I was wary of her tone.
“… it didn’t work.”
She started to cry. I withered and felt all the color and strength drain from my body. But I got up anyway and hugged her. “I’m so sorry,” she said to me. I said I was sorry too, although I wasn’t sure what either of us was apologizing for. I guess you just feel compelled to apologize when someone you love’s heart is broken whether it’s your fault or not. And this was definitively neither of our faults.

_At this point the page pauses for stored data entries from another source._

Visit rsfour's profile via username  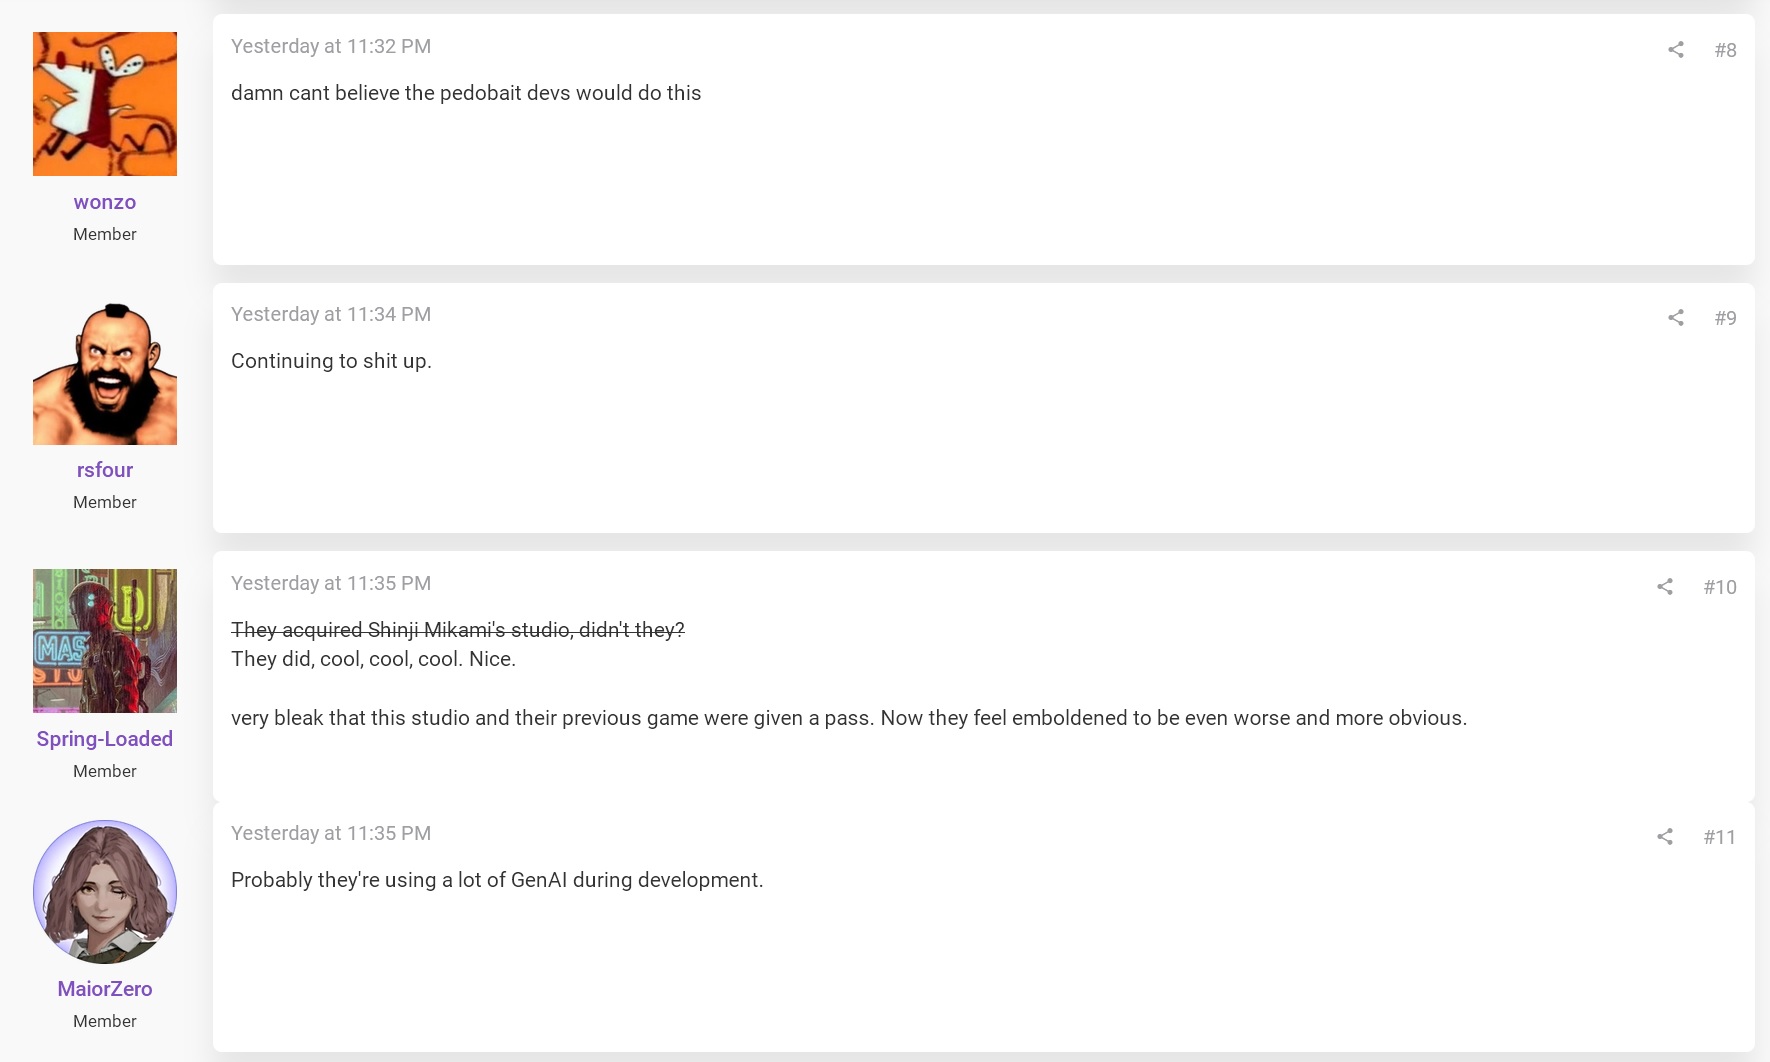click(105, 470)
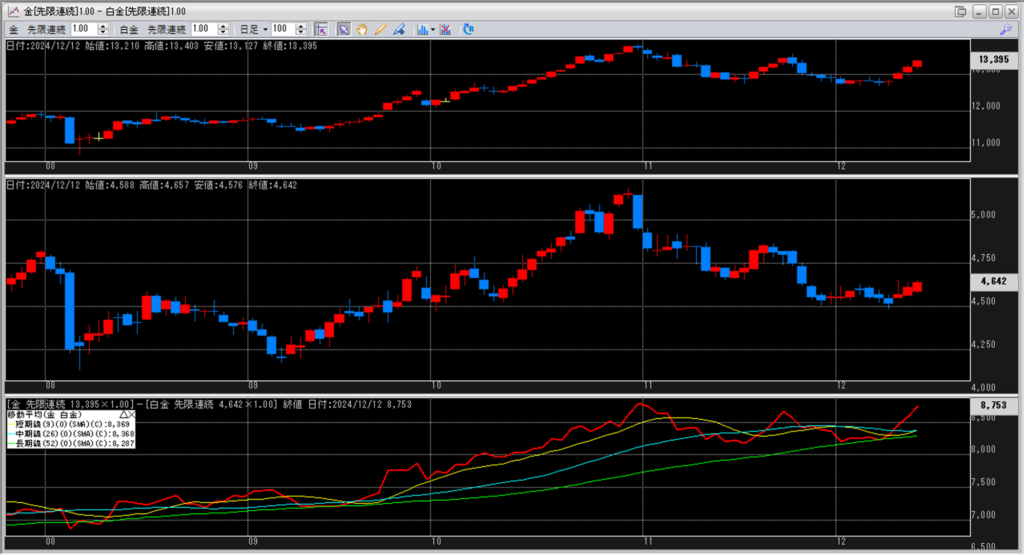Close the 移動平均 legend box
Image resolution: width=1024 pixels, height=555 pixels.
(x=132, y=414)
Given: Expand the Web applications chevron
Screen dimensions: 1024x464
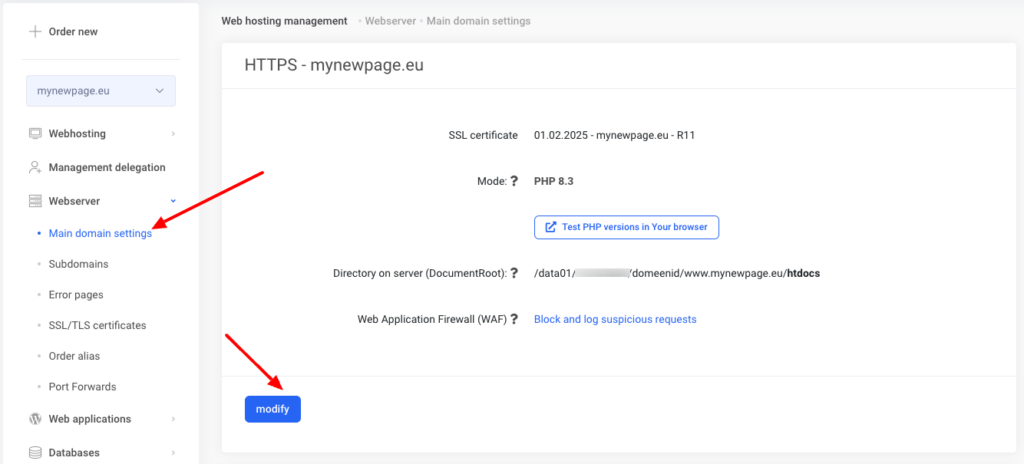Looking at the screenshot, I should tap(173, 419).
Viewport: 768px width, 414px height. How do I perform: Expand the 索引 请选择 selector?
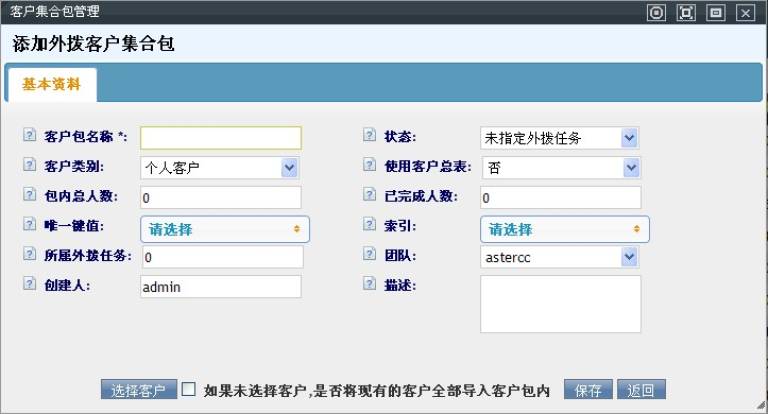[x=564, y=229]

Either we were having a child after this attempt, or we were not thinking about next steps for a while afterward. Going through infertility will sap you of all of your mental energy and wreck your worldview. I fucking hate everything and frequently am unable to feel anything but jealousy, resentment, rage, sadness and self-pity all at once above everything else happening all the time.

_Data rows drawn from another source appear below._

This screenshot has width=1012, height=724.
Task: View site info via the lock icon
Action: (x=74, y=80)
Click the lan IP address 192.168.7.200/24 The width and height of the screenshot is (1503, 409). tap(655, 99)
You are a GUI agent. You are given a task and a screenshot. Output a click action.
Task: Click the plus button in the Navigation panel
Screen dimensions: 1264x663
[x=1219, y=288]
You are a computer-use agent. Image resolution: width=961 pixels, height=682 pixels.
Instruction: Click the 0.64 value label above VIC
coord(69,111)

I could let that consume me, and I sometimes do when I’m at home by myself and I just cry my fucking soul out and hate the world in private, but I force myself to press on. I force myself to enjoy things and have fun. It sounds ridiculous, but it’s an important exercise that keeps you sane. You focus on something directly in front of you, and you make yourself appreciate it and enjoy it.
I’ve never talked about this practice with Kristin, but I suspect I don’t have to. In that spirit, after what amounts to our final failure in the infertility realm (for now), I cooked us some bacon, Kristin made some eggs, we split a pumpkin beer, and we headed to the record store to support Small Business Saturday. We came home, popped a couple of beers, listened to our new records, and assembled our new Christmas tree.
I knew at the time I was feeding myself a steady diet of denial, and that I would lose my fucking mind and all control of my emotions at some point, but I was more than fine putting that event on layaway in favor of not facing reality. Given the crushing weight of expectation, good vibes, and the tidal wave of thoughtful, wonderful, and incredible magnanimous prayers sent our way by friends and family, the thought of not only digesting the news that our IUI fucking failed AGAIN, but relaying that news to everyone was too much to bear.
So I packed it down and did my best to ignore it as best I could. Real life intervened, and since we’ve already covered that at length, let’s move along.
Why or how would I continue to write silly bullshit here on the interwebs like that goofy Srirachaway article I wrote awhile back?
Chris Hardwick is one of my favorite people in the media in all its many forms, and possibly on earth, and although I no longer watch “The Walking Dead,” I still appreciate Hardwick’s aftershow “Talking Dead.” On the November 17 episode, Hardwick concluded the episode with a brief message about something that had happened to him.
As part of his message he said, “My dad passed away suddenly yesterday. And it was kind of a weird… I didn’t know if I was going to come into work. But I like this job and it was a nice distraction. But I just want to thank everyone online…”
I have nowhere near the level of fame, audience or notoriety of Chris Hardwick, but I just want to thank everyone for their well wishes, good vibes and positive comments whenever I write something like this. It’s not easy and feels totally self-indulgent, but it’s incredibly therapeutic. I am most comfortable expressing myself in writing, but the risk of communicating in this way is that you never how (or if) anyone is going to react to what you wrote.
You have proven me wrong in this fear. Your support has strengthened my belief in the goodness of humanity and the strength of community that surrounds me. I am overwhelmed by your love and support, and I thank you for it. I hope I have touched your lives and I know you have touched mine. Thank you for your support, your well wishes and your love. You help make a difficult waters more navigable, rough patches tolerable, and an unjust world worth living in.
I love you all, and I promise wherever we end up, whatever we do, we’ll keep everyone posted.